Total IgE ELISA

The Total IgE ELISA is based on a solid phase enzyme-linked immunosorbent assay (ELISA). The assay system utilizes one monoclonal anti-IgE antibody for solid phase (microtiter wells) immobilization and goat anti-IgE antibody in the antibody-enzyme (horseradish peroxidase) conjugate solution. The serum sample is added to the IgE antibody coated microtiter wells and incubated with the Zero Buffer at room temperature for 30 minutes. If human IgE is present in the sample, it will combine with the antibody on the well. The well is then washed to remove any residual sample, and IgE antibody labeled with horseradish peroxidase (conjugate) is added.
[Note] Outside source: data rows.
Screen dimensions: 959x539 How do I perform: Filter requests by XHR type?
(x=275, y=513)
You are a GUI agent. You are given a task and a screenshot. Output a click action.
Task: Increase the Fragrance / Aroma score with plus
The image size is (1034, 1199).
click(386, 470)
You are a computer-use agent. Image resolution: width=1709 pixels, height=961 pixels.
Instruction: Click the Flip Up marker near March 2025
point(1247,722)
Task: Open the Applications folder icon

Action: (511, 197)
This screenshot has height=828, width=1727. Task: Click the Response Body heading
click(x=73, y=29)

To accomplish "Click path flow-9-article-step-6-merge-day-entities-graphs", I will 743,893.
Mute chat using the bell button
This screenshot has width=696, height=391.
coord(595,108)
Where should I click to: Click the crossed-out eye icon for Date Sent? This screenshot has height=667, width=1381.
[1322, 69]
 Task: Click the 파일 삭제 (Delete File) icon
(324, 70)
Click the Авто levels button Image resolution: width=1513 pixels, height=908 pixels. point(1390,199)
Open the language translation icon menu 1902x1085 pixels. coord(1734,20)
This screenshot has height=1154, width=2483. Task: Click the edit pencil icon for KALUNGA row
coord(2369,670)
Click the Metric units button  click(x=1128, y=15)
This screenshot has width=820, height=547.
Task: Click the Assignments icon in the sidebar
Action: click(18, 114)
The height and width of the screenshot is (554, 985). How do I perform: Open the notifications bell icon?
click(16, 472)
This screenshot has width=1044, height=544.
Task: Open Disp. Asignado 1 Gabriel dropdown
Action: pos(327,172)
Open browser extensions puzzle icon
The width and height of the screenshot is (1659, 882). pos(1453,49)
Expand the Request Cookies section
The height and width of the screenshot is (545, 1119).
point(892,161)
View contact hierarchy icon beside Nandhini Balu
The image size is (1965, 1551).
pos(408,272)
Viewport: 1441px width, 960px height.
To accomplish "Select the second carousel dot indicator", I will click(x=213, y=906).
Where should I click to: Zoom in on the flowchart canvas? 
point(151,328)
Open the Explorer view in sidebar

The conjugate will bind immunologically to the IgE on the well, resulting in the IgE molecules being sandwiched between the solid phase and enzyme-linked antibodies. After incubation at room temperature for 30 minutes, the wells are washed with water to remove unbound-labeled antibodies. A solution of TMB reagent is added and incubated at room temperature for 20 minutes, resulting in the development of a blue color. The color development is stopped with the addition of Stop Solution, and the color is changed to yellow and measured spectrophotometrically at 450 nm. The concentration of IgE is directly proportional to the color intensity of the sample.